Ingredients are as local as possible if not imported directly from the source so as not to compromise integrity. The setting is warm, casual and woody, Italian pop tunes from the past waft breezily by but do not pounce on diners, many of whom are from the old country and here to hang with their compatriots. And prices are accessible – a simple appetizer/pasta or pizza lunch is offered for $130.
Hats off to the fine young creative chefs of Mexico, to the lauded winners of trophies and accolades. Let’s just hope they don’t lose sight of land and sea, that which is truly ours.

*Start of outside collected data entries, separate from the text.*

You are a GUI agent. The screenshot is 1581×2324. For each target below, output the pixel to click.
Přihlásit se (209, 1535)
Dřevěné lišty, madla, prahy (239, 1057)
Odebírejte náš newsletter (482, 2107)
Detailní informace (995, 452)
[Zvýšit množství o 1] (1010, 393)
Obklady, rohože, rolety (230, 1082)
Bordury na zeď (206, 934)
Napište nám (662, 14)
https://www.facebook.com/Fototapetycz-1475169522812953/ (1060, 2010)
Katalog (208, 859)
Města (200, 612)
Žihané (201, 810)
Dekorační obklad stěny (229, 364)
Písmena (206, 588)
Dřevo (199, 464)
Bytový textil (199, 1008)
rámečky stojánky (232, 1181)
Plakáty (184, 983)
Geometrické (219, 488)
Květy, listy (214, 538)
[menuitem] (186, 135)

Campos Eliseos 295,, 1st floor, Polanco
Open daily 1 p.m. – 2 a.m.
Price per person averages around $500 pesos
La Locanda dei Cavalieri Neri
Colima 378, (a block & 1/2 east of Sonora) Col. Roma Norte
Open Tuesday – Saturday 1- 11 p.m., Sunday until 6, closed Monday
Agreed. My argument on this stuff is that so many places are trying to keep up with trendy ingredients, trendy techniques, and trendy presentations and meanwhile ingredients, techniques, and traditions are being lost every day as people stop cooking and their children and grand children modernize and come into the McDonald's generation. You know, maybe some great chefs can create great things. Certainly they can. But some abuela in Chiapas -- or Yunnan, or Bahia, or Kerala, or hell, even Louisiana -- has been making a dish for 50 years that was taught to her by her mother, and her mother taught her, and her mother taught her. It's been fiddled with and perfected for maybe 4 or 5 generations. Maybe 100s of years longer than that. And it's about to be lost because no one will be making it anymore and no one will write it down. How much better off would we be if these chefs stopped trying so hard to "create" dishes and instead tried to discover dishes? There is so much great food being lost to history every day. And it would all be new to most people. It just needs to be discovered and preserved and fed to people.
Nick A. Zukin
Por Siempre Tacos Veganos (corner Chiapas & Manzanillo, Roma, open m-sat 6:30 p.m. to midnight) delivers what it promises, that is, vegan tacos. They're just like the "real thing" only made with tofu, soy cheese and other non-carny foodstuffs. The faux chorizo is outstanding.
Conde Sandwich, at the corner of Alvaro Obregón and Córdoba in the Roma, is a cute American style nuevo sandwich shop run by the owners of the adorable nearby Fournier Rousseau. The Rueben, done with house-made corned beef and sauerkraut vales la pena of which there is little.
Pozolería de Moctezuma at (c/ Moctezuma 12, Col. Guerrero, near metro Garibaldi, closed Sunday) is in a funky old apartment building and has been hidden away there for 65 years. Ring the buzzer and enter for the best bowl of white or on Tues.,Thurs, & Sat., green. The tacos of lengua are phenomenal.